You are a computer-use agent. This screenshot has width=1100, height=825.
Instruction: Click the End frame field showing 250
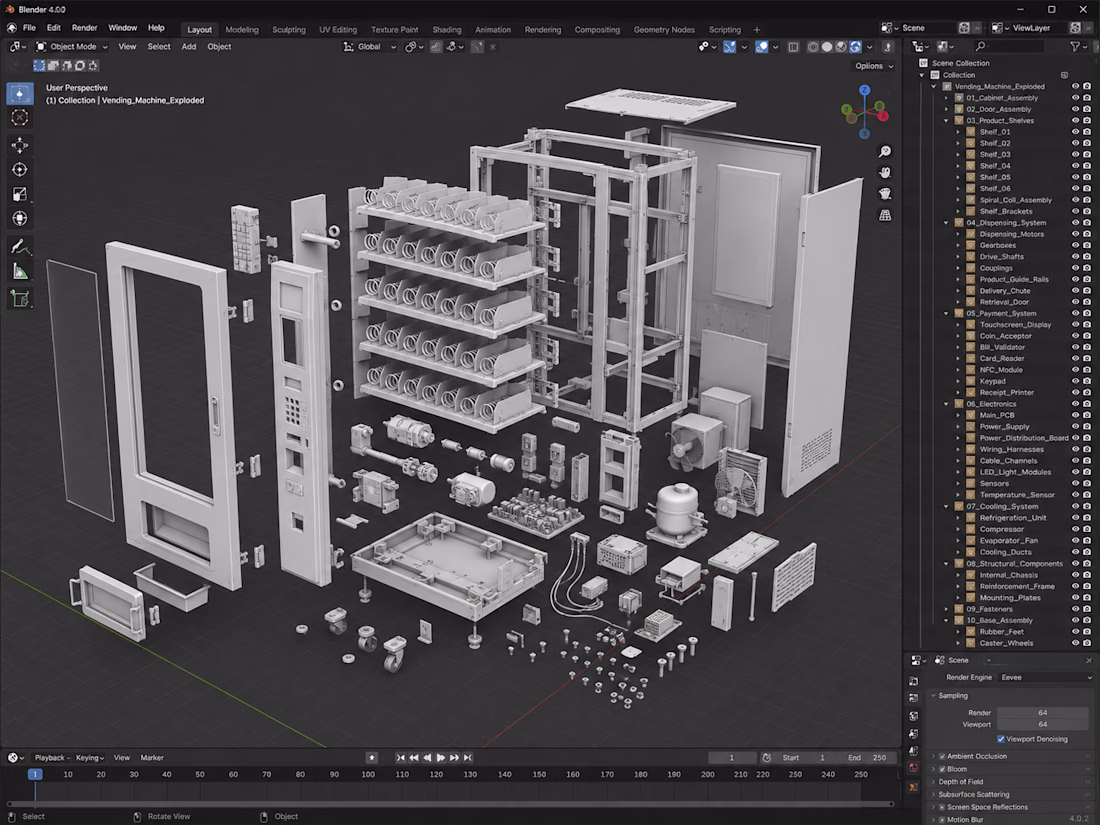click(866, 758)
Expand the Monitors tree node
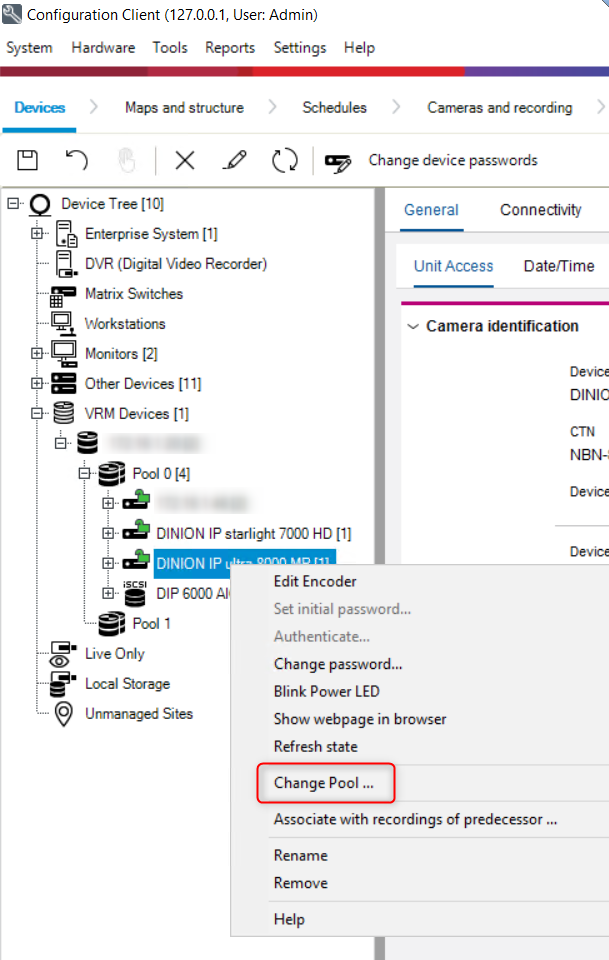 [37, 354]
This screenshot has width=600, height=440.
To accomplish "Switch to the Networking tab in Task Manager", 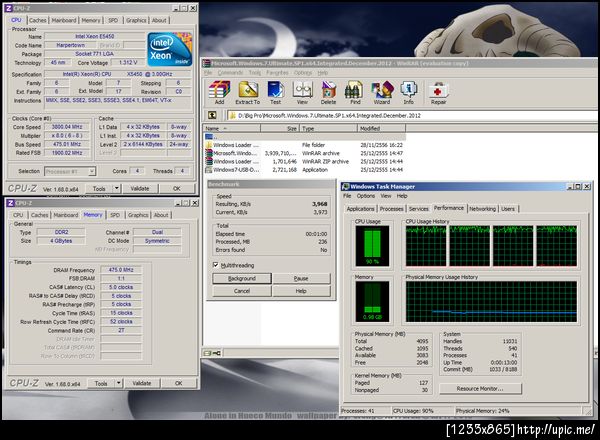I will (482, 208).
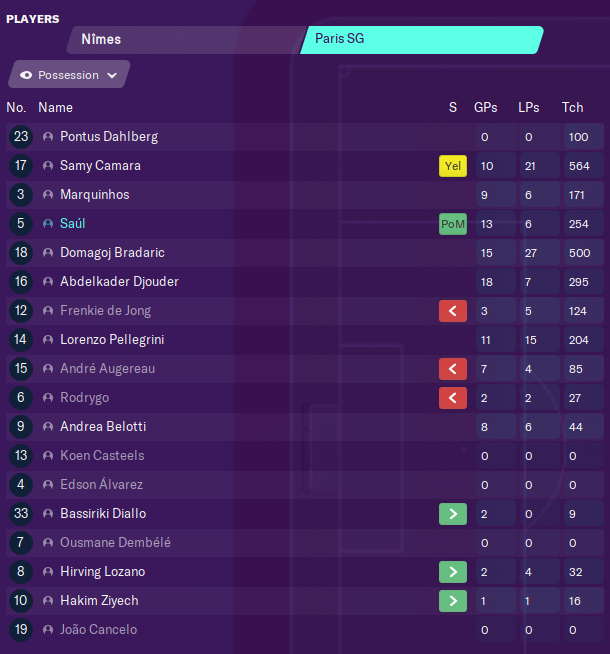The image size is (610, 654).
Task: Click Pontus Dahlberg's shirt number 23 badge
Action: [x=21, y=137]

------------

▸ **Exercise objective**: Among the lines of the preceding data, which ones hold the word "width"? List them.

▸ **Response**:
You are a computer-use agent. This screenshot has width=1100, height=825.
This screenshot has width=600, height=440.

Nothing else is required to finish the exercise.